AWS Bedrock Text Embedding Functions

AWS Bedrock supports multiple base models for generating text embeddings. You need to setup the AWS credentials to use this embedding function. You can do so by using awscli and also add your session_token:

aws configure
aws configure set aws_session_token "<your_session_token>"
to ensure that the credentials are set up correctly, you can run the following command:
aws sts get-caller-identity

Supported Embedding modelIDs are: * amazon.titan-embed-text-v1 * cohere.embed-english-v3 * cohere.embed-multilingual-v3

Supported parameters (to be passed in create method) are:

Parameter Type Default Value Description
name str "amazon.titan-embed-text-v1" The model ID of the bedrock model to use. Supported base models for Text Embeddings: amazon.titan-embed-text-v1, cohere.embed-english-v3, cohere.embed-multilingual-v3
region str "us-east-1" Optional name of the AWS Region in which the service should be called (e.g., "us-east-1").
profile_name str None Optional name of the AWS profile to use for calling the Bedrock service. If not specified, the default profile will be used.
assumed_role str None Optional ARN of an AWS IAM role to assume for calling the Bedrock service. If not specified, the current active credentials will be used.
role_session_name str "lancedb-embeddings" Optional name of the AWS IAM role session to use for calling the Bedrock service.

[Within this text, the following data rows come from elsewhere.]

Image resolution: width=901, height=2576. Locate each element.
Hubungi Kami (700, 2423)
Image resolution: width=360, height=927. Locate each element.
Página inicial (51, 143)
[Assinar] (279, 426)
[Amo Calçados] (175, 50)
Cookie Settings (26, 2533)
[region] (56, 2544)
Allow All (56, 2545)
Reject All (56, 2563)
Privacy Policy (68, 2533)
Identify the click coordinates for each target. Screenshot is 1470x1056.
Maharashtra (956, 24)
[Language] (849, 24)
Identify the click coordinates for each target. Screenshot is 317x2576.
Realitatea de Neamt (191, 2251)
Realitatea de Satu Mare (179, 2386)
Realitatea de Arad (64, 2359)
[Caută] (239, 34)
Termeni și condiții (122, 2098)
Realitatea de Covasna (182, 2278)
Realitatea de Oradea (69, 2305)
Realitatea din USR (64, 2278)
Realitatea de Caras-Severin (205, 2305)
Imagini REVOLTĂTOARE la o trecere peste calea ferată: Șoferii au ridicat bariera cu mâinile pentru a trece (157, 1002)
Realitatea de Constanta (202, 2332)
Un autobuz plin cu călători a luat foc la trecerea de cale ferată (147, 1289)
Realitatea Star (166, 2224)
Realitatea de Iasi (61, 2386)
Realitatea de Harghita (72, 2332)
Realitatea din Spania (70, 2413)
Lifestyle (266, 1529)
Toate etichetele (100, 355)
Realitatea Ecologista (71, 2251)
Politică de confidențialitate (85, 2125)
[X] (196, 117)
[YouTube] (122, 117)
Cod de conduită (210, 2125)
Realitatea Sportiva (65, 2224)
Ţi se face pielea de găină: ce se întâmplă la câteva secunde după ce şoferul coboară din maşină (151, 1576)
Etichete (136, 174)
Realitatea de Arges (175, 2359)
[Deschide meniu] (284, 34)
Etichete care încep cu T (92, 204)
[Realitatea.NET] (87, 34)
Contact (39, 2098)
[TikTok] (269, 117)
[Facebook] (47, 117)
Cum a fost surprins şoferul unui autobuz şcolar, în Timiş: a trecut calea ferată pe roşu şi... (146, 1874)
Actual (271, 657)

If not specified, a "lancedb-embeddings" name will be used.
runtime bool True Optional choice of getting different client to perform operations with the Amazon Bedrock service.
max_retries int 7 Optional number of retries to perform when a request fails.

Usage Example:

import lancedb
from lancedb.pydantic import LanceModel, Vector
from lancedb.embeddings import get_registry
import pandas as pd

model = get_registry().get("bedrock-text").create()

class TextModel(LanceModel):
    text: str = model.SourceField()
    vector: Vector(model.ndims()) = model.VectorField()

df = pd.DataFrame({"text": ["hello world", "goodbye world"]})
db = lancedb.connect("tmp_path")
tbl = db.create_table("test", schema=TextModel, mode="overwrite")

tbl.add(df)
rs = tbl.search("hello").limit(1).to_pandas()